## DO THIS
Please retype the passage in the post on detecting color versus greyscale scans between "Detecting color vs greyscale and" and "save space/processing time.", inclusive.

## EXCERPT PROVIDED
--- Start ---

Posted by virantha on Sun 30 March 2014

Detecting color vs greyscale and blank pages during scanning

Recently, I needed a way to detect if a color scanned image was actually color or just contained greyscale/BW content. I also wanted to detect if an image was "blank", or just a continuous shade of one color. I couldn't really find a simple solution on the web, so I pieced together my own using ImageMagick, as described below. I am not an image processing person by any means, but these quick hacks worked well in practice for my needs.

Detecting color vs greyscale

There are a lot of questions on forums about this (1, 2), but no solution seemed to work for me. I basically needed to take a scanned color image, and detect if the original source was just a B&W document that I could down-convert into a dithered 1-bit document to save space/processing time.

The solution I came up with was similar to this post in the ImageMagick documentation

Another technique is to do a direct 'best fit' of a 3 dimensional line to all the colors (or a simplified Color Matrix of metrics) in the image. The error of the fit (generally average of the squares of the errors) gives you a very good indication about how well the image fits to that line.

The observation is that a pure grey scale image will have colors that individually have RGB components that are the same (RGB: #222222), so a plot of greys in 3D space should lie on a single line going through the origin. A monochromatic tint (sepia) similarly will also lie on a line with different slope/intercept, and if there are any shade variations, there will be some errors off the line.

--- End ---

## SUPPLIED RECORDS
--- Start ---

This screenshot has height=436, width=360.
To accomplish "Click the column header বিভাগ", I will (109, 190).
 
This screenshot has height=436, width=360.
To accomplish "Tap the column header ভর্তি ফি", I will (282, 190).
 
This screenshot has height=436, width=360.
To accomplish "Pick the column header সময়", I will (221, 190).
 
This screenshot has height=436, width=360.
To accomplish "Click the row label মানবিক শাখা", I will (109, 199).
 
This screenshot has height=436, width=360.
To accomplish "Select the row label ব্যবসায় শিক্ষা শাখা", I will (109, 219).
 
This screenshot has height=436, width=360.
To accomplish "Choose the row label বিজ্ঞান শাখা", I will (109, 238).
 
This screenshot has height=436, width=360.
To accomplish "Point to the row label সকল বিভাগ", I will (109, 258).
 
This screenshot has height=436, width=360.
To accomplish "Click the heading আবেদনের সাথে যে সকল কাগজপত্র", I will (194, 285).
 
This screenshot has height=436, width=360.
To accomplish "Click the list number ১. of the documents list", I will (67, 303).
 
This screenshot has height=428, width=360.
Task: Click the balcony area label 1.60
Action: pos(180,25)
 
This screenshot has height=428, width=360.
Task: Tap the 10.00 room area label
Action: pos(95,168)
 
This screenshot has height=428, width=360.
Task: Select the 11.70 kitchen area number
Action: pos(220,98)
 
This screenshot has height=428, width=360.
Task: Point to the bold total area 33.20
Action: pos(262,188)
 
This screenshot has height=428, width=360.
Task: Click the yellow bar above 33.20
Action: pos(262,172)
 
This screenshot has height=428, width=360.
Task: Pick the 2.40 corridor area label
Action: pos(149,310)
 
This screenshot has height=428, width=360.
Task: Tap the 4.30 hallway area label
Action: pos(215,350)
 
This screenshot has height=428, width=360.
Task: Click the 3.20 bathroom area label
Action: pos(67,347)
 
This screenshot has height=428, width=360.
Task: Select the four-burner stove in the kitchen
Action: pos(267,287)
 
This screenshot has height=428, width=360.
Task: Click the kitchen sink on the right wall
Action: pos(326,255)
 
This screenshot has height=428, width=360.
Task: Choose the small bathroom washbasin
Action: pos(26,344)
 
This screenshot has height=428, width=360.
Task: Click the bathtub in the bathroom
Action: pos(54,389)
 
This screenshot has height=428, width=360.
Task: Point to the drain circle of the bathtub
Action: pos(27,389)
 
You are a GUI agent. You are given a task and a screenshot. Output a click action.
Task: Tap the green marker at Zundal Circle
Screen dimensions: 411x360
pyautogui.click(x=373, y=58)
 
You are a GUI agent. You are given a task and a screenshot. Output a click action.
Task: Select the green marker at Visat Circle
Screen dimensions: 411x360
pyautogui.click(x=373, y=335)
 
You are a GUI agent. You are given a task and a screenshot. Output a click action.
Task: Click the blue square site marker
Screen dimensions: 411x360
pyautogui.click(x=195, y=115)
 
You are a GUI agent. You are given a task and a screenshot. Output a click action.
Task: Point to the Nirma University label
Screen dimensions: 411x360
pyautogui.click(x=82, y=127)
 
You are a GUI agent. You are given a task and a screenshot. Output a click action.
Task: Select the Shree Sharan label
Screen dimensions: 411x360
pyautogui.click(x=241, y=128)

--- End ---
--- Start ---

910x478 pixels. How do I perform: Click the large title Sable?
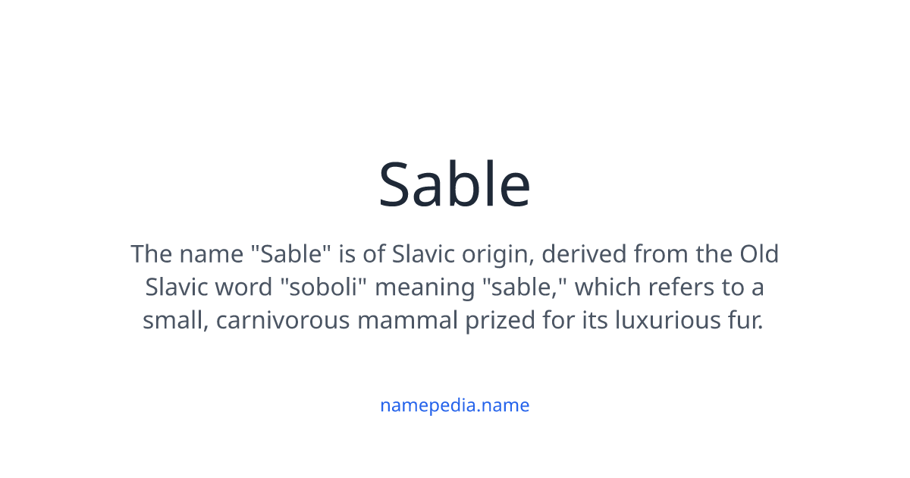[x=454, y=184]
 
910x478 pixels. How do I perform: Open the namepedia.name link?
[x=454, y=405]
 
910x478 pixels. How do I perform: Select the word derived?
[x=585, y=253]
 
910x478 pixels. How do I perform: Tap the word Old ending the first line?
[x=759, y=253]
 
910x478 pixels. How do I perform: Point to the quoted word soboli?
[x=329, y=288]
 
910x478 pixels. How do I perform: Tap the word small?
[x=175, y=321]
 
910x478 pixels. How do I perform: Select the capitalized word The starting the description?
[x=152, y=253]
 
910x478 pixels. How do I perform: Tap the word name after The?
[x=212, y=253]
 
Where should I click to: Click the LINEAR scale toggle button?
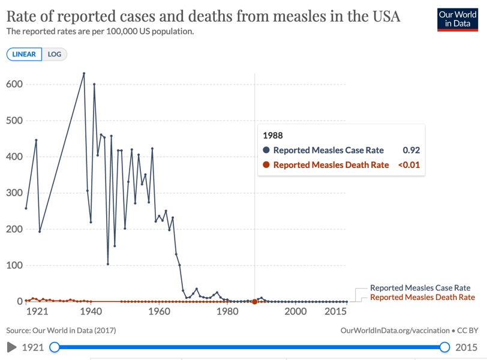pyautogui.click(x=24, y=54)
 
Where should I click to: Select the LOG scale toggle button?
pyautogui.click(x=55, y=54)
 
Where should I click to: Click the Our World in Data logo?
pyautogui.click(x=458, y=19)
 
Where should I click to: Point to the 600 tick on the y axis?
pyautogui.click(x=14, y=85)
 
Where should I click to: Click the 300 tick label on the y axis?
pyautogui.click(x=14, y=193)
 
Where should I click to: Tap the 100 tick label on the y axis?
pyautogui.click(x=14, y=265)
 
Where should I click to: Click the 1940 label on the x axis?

--- End ---
--- Start ---

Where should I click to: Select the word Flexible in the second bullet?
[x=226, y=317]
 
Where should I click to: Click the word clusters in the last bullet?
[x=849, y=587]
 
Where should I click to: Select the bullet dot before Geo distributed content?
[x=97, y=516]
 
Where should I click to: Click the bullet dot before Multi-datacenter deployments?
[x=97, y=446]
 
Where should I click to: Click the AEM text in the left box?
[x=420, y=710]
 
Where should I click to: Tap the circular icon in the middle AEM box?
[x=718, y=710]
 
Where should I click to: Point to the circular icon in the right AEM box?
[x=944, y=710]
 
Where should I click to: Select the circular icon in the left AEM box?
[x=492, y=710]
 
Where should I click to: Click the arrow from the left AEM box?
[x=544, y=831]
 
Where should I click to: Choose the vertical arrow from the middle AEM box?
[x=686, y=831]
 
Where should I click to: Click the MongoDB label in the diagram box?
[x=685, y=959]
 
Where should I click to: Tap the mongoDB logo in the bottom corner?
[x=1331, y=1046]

--- End ---

## WRITTEN ANSWER
Detecting color vs greyscale and blank pages during scanning

Recently, I needed a way to detect if a color scanned image was actually color or just contained greyscale/BW content. I also wanted to detect if an image was "blank", or just a continuous shade of one color. I couldn't really find a simple solution on the web, so I pieced together my own using ImageMagick, as described below. I am not an image processing person by any means, but these quick hacks worked well in practice for my needs.

Detecting color vs greyscale

There are a lot of questions on forums about this (1, 2), but no solution seemed to work for me. I basically needed to take a scanned color image, and detect if the original source was just a B&W document that I could down-convert into a dithered 1-bit document to save space/processing time.